The law that passed in July, however, was less than advertised. Although the law now allows mobile vendors to cook on board their vehicles, it is still illegal to operate within 200 feet of any fixed business that serves food including supermarkets, convenience stores and even gas stations. The fines for violating the 200 foot rule are up to $2,000 - ten times higher than for parking in front of a fire hydrant. And to enforce the 200 foot rule, the city is making food trucks install GPS tracking devices that broadcast their every move.

“Putting a GPS tracking device on my food truck makes me feel like a criminal with an ankle bracelet,” said IJ client Kristin Casper. “I think it’s wrong and I don’t want it on my vehicle.”
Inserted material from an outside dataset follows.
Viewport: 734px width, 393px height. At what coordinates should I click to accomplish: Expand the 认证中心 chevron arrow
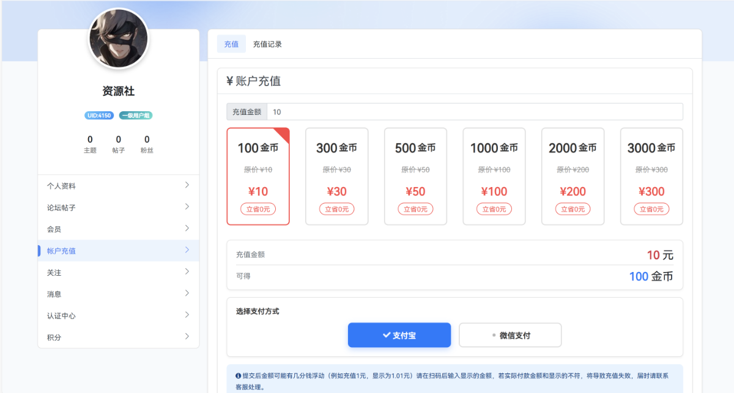[187, 315]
Chicago passed these protectionist provisions at the request of a few politically connected restaurateurs who do not want the competition, including Alderman Tom Tunney who owns the Ann Sather restaurants and sponsored the measure. According to the Chicago Tribune editorial board, “the ordinance doesn’t serve the needs of the lunch seeking public. It benefits the brick-and-mortar eateries whose owners don’t want the competition.” But restaurants and food trucks peacefully co-exist elsewhere with the best food truck cities in the country also having thriving restaurant industries. “Consumers should decide who wins or loses in the marketplace, not city officials,” said IJ Senior Attorney Bert Gall. “What made America great is freedom and competition not hardball politics and backroom deals.”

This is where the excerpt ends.